Tuesday, October 07, 2008

Biodiversity Service Status

The rather frail nature of biodiversity services (some of the major players have had service breaks in the last few weeks) has prompted me to revisit Dave Vieglais's BigDig and extend it to other services, such as uBio, EOL, and TreeBASE, as well as DSpace repositories and tools such as Connotea.

The result is at http://bioguid.info/status/. The idea is to poll each service once an hour to see if it is online. Eventually I hope to draw some graphs for each service, to get some idea of how reliable it is.

Much of my own work depends on using web sites and services, and I'm constantly frustrated when they go offline (some times for months at a time).

My aim is to be constructive. I well aware that reliability is not easy, and some tools that I've developed myself have disappeared. But I think as a community we need to do a lot better if biodiversity informatics is to deliver on its promise.

The list of service is biased by what I use. I'm also aware that some of the DiGIR provider information is out of date (I basically lifted the list from the BigDig, I'll try and edit this as time allows).

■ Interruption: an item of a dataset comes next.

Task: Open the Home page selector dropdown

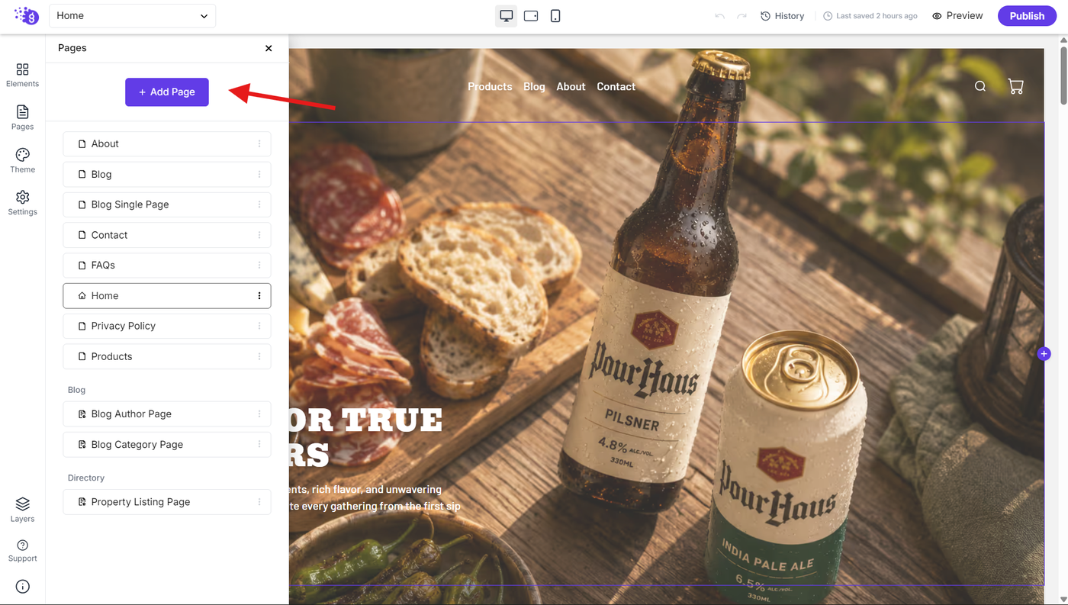Action: coord(132,16)
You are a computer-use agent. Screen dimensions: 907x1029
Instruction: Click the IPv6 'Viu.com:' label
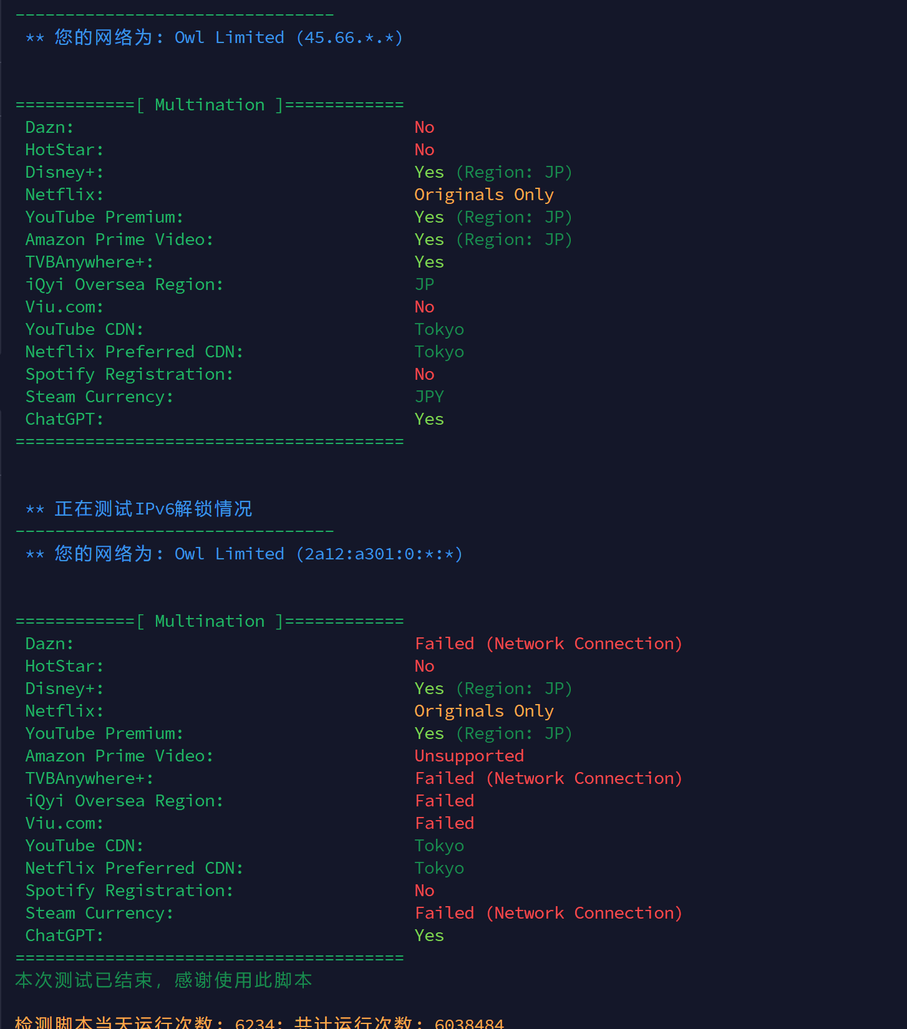pos(64,823)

Comments (and requests for adding services) are welcome. There is a comment box at the bottom of the web page, which uses Disqus, a very cool comment system that enables you to keep track of your comments across multiple sites. It also supports OpenID.

Monday, October 06, 2008

Global biogeographical data bases on marine fishes: caveat emptor

D. Ross Robertson has published a paper entitled "Global biogeographical data bases on marine fishes: caveat emptor" (doi:10.1111/j.1472-4642.2008.00519.x - DOI is broken, you can get the article here). The paper concludes:
Any biogeographical analysis of fish distributions that uses GIS data on marine fishes provided by FishBase and OBIS 'as is' will be seriously compromised by the high incidence of species with large-scale geographical errors. A major revision of GIS data for (at least) marine fishes provided by FishBase, OBIS, GBIF and EoL is essential. While the primary sources naturally bear responsibility for data quality, global online providers of aggregated data are also responsible for the content they serve, and cannot side-step the issue by simply including generalized disclaimers about data quality. Those providers need to actively coordinate, organize and effect a revision of GIS data they serve, as revisions by individual users will inevitably lead to confused science (which version did you use?) and a tremendous expenditure of redundant effort. To begin with, it should be relatively easy for providers to segregate all data on pelagic larvae and adults of marine organisms that they serve online. Providers should also include the capacity for users to post readily accessible public comments about the accuracy of individual records and the overall quality of individual data bases. This would stimulate improvements in data quality, and generate 'selection pressures' favouring the usage of better quality data bases, and the revision or elimination of poor-quality data bases. The services provided to the global science community by the interlinked group of online providers of biodiversity data are invaluable and should not be allowed to be discredited by a high incidence of known serious errors in GIS data among marine fishes, and, likely, other marine organisms. (emphasis added)

As I've noted elsewhere on this blog, and as demonstrated by Yesson et al.'s paper on legume records in GBIF (doi:10.1371/journal.pone.0001124) (not cited by Robertson), there are major problems with geographical information in public databases. I suspect there will be more papers like this, which I hope will inspire database providers and aggregators to take the issue seriously. (Thanks to David Patterson for spotting this paper).